She knew that for certain because the last thing
she
wanted was for anyone to discover that she was constantly repressing a keening
wail of her own.
Why does nobody love me? Or even like
me?
‘When I learned that I would have to move into Lavenham House
and actively start looking for a wife, I set Milly up in a snug little house in
Bedford Place and gave her a generous allowance. I told Fred to stay with her,
though I would have preferred to have kept him on as my valet. But, you see, she
has no acquaintance in London. I could not just abandon her, after all she has
done for me. It is no exaggeration to say I owe her my life. And, no matter how
bleak things looked, she always looked on the bright side. She kept our spirits
up. It could not have been easy for her, coming to what was to her a foreign
country and having to adapt to its ways. And its climate.’
And then there was the fact that when he’d told her he was
going to have to leave the army, get married and take up his position in
Society, she had burst into tears and told him she was in love with him. Not
that he was altogether sure he believed her, but still… He hated the thought
that everything he did now must be hurting the only person who had ever said
they loved him.
‘I worry about her,’ he admitted. ‘Only last week I went round
to see them both and she came running down to the kitchen dressed in an outfit
that made her look…tawdry. When she told me how much she’d laid out for the gown
I could not believe she’d spent so much and ended up looking so cheap. To be
frank, she desperately needs guidance. From a woman of good taste.’

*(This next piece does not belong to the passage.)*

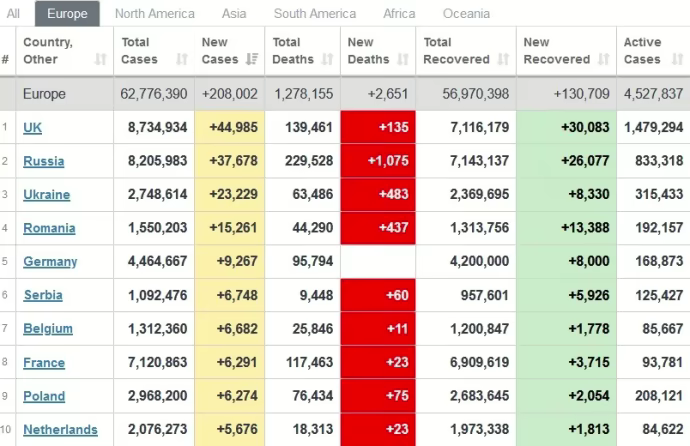Click the Ukraine country link
This screenshot has width=690, height=446.
pyautogui.click(x=47, y=195)

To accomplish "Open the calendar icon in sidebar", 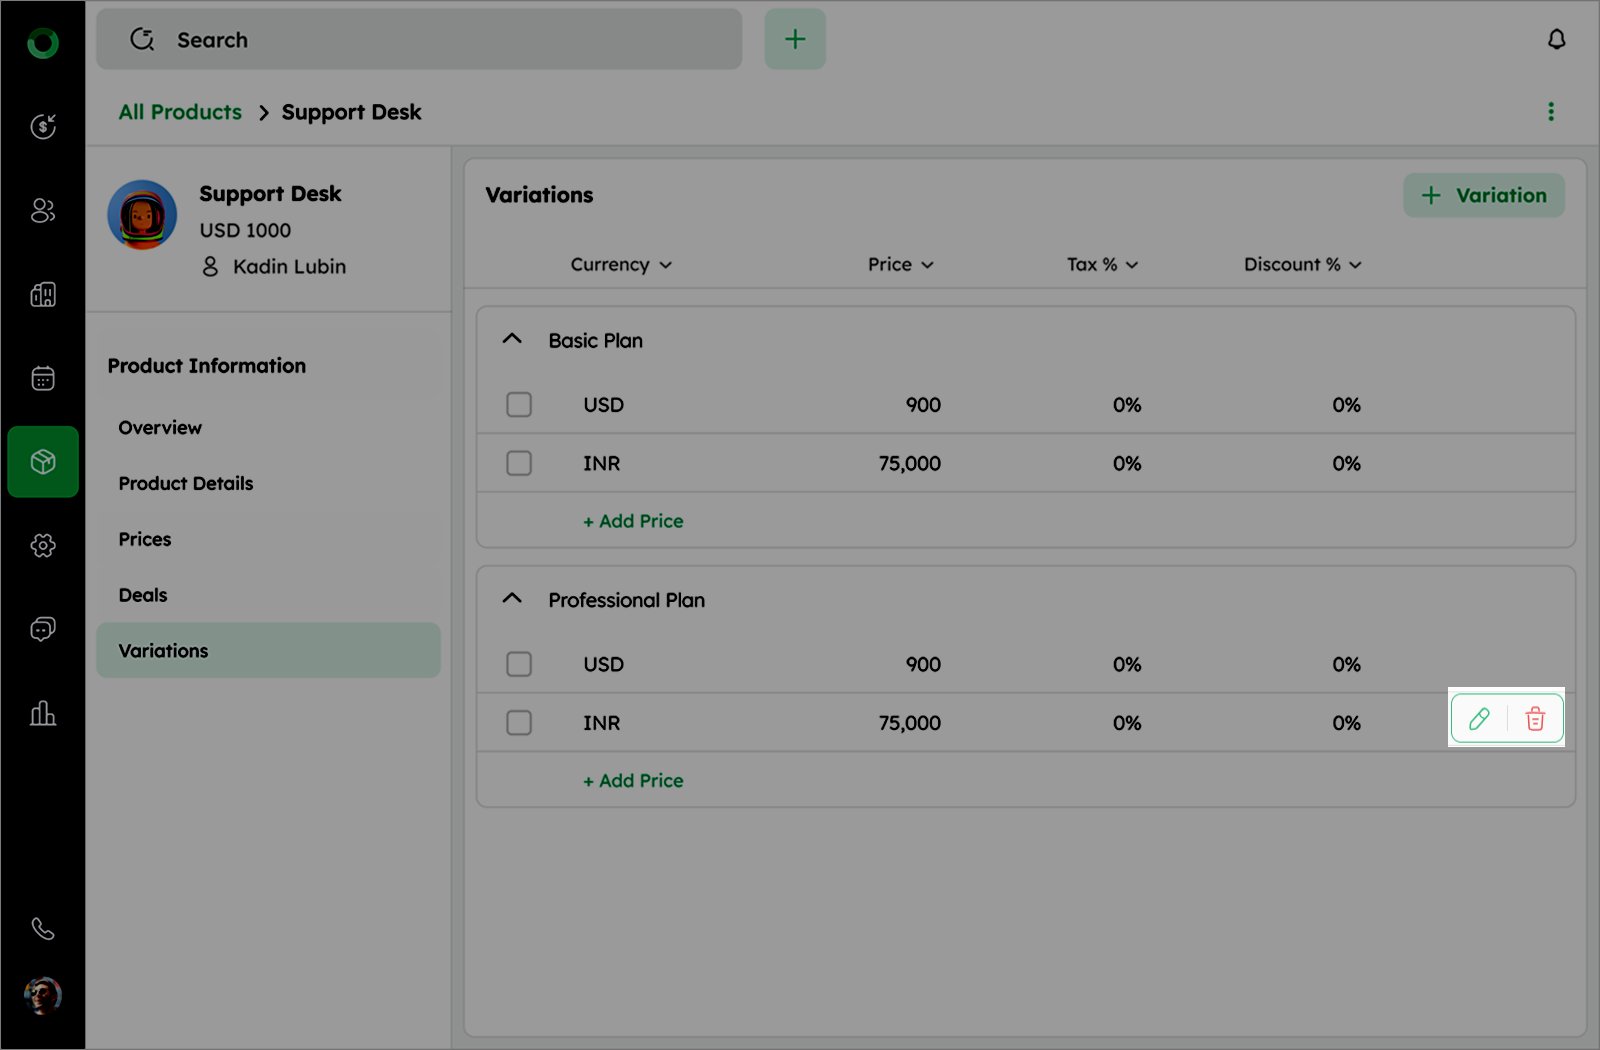I will click(43, 378).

His eyes skimmed her outfit. She was wearing a carriage dress
of deep blue, a jaunty little bonnet that framed the natural beauty of her face
and chinchilla furs about her shoulders to shield her from the breeze, which was
quite brisk that day.
‘I know it will involve a great personal sacrifice for you to
spend time with a woman of Milly’s class, but I cannot think of anyone else I
would rather she emulate. I cannot imagine you ever choosing anything that did
not become you.’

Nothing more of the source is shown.